Use batch import on the application side
- When you use a JDBC program to import data, use batch imports to reduce network and link overhead. Unless you have special requirements, avoid importing single records.
- We recommend a batch size of 2048 records. If a single record is large, such as several hundred KB, keep the batch size under 8 MB. You can calculate the number of records per batch by dividing 8 MB by the size of a single record. An oversized batch can use too much memory on frontend nodes and degrade import performance.
Configure concurrency on the application side
- When you import data from an application, use multiple concurrent threads to import data. A single process cannot fully utilize system resources. Also, the client typically needs to process data and create batches, which can be slower than the database's import speed. Using multiple concurrent threads can accelerate the import.
- Import concurrency is affected by batching, the data source, and the client machine's load. A single optimal value does not exist. We recommend that you perform tests to find the optimal concurrency level. If the import performance does not meet your expectations, double the concurrency. If the import speed decreases, gradually reduce the concurrency to find the optimal number.

FAQ and solutions

If performance is poor when you import data into AnalyticDB for MySQL from a program, you should first check for performance bottlenecks on the client.

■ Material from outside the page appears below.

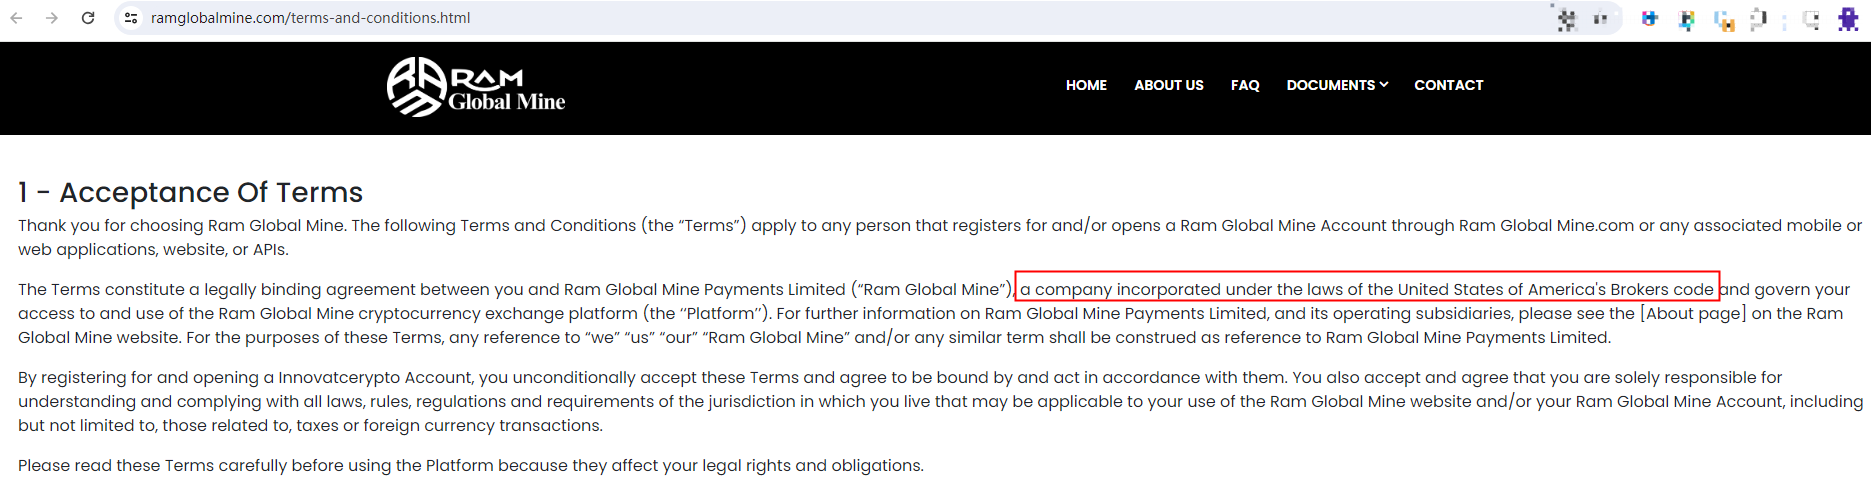Click the chevron arrow beside DOCUMENTS
This screenshot has width=1871, height=490.
(x=1384, y=85)
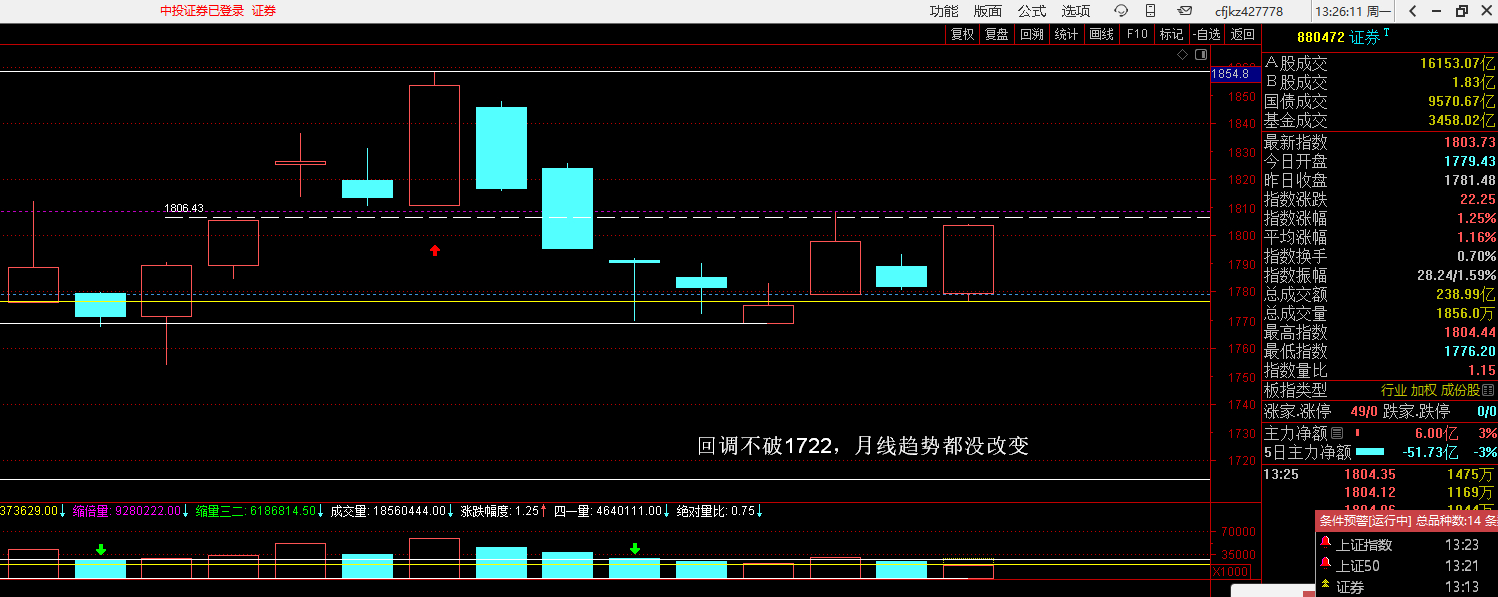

Ensure that the data source can produce data at a sufficient speed. If the data comes from other systems or files, check for output bottlenecks on the client.
Ensure that the data processing speed is high. Check whether data production and consumption are synchronized. Ensure that sufficient data is ready to be imported into AnalyticDB for MySQL.
Check the client machine's load. Ensure that system resources, such as CPU utilization and disk I/O utilization, are sufficient.